Washington DC, USA - We just can’t help but look ahead to next week’s beginning of the 2011-12 Supreme Court term.
Fortunately, we don’t have to wait long for some excitement. On Wednesday, the court will hear arguments in a case that explores the extent to which religious organizations are exempt from federal anti-discrimination laws.
It is one of the most important religious rights cases at the high court in decades, according to this Washington Post preview of the case.
At issue in the case is the “ministerial exception,” a First Amendment doctrine that restricts employment-related suits against religious organizations. Circuit courts have uniformly held that the rule bars suits by pastors, priests and rabbis who allege discrimination, but there is a divide about whether the doctrine extends to other church employees.
The Supreme Court case involves a dispute between the Hosanna-Tabor Lutheran School in Redford, Mich. and a former teacher, Cheryl Perich.
The school fired Perich, after she took several months off in 2004 to treat a chronic sleep disorder, the Post reports. The Equal Employment Opportunity Commission filed a complaint alleging the church had violated the Americans with Disabilities Act. (Perich later filed a separate complaint against the church.)

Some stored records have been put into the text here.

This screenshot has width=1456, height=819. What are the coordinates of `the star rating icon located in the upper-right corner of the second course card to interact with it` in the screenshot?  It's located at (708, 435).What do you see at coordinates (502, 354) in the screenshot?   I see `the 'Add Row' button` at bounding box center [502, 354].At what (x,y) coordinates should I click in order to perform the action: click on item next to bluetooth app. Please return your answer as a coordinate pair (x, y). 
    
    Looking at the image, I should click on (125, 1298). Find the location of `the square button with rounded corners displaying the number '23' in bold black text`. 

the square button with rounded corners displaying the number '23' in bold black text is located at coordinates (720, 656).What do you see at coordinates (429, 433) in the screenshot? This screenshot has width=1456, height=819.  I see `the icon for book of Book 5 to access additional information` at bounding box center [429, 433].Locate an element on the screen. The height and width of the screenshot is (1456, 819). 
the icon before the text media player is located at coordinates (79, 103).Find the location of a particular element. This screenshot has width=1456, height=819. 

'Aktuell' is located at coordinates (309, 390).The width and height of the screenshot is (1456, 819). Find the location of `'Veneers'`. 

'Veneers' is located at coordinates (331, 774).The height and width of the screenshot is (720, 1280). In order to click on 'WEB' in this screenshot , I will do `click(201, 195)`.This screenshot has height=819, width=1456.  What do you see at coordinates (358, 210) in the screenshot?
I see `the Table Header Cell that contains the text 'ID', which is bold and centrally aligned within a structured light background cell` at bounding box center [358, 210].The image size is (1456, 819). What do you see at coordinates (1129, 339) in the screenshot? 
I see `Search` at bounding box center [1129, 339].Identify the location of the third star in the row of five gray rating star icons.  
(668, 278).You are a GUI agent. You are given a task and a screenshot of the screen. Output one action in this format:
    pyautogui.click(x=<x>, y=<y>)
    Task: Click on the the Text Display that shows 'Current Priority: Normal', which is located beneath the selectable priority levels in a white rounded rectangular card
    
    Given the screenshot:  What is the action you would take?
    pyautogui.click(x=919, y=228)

The church claimed the suit was barred by the ministerial exception, contending that Perich played a crucial role in the pastoral and religious mission of the church, according to this Supreme Court petition filed by the church. The church also denied that it fired Perich because of her medical condition.
Perich lost her first suit in federal court, but the 6th Circuit ruled in her favor last year, the Post reports.
Luke Goodrich, an attorney for the church, told the Post that the ministerial exception applies to Perich. “The purpose of the ministerial exception is to protect the right of religious institutions to choose their religious leaders,” he said.
The American Civil Liberties Union wrote a brief in the case asking the high court to narrowly interpret the ministerial exception, according to the Post.
“While faith communities surely have the right to set religious doctrine and decide which ministers best advance their religious beliefs and practices, they shouldn’t get a blank check to discriminate or retaliate against their employees,” said Daniel Mach, director of the ACLU’s Program on Freedom of Religion and Belief.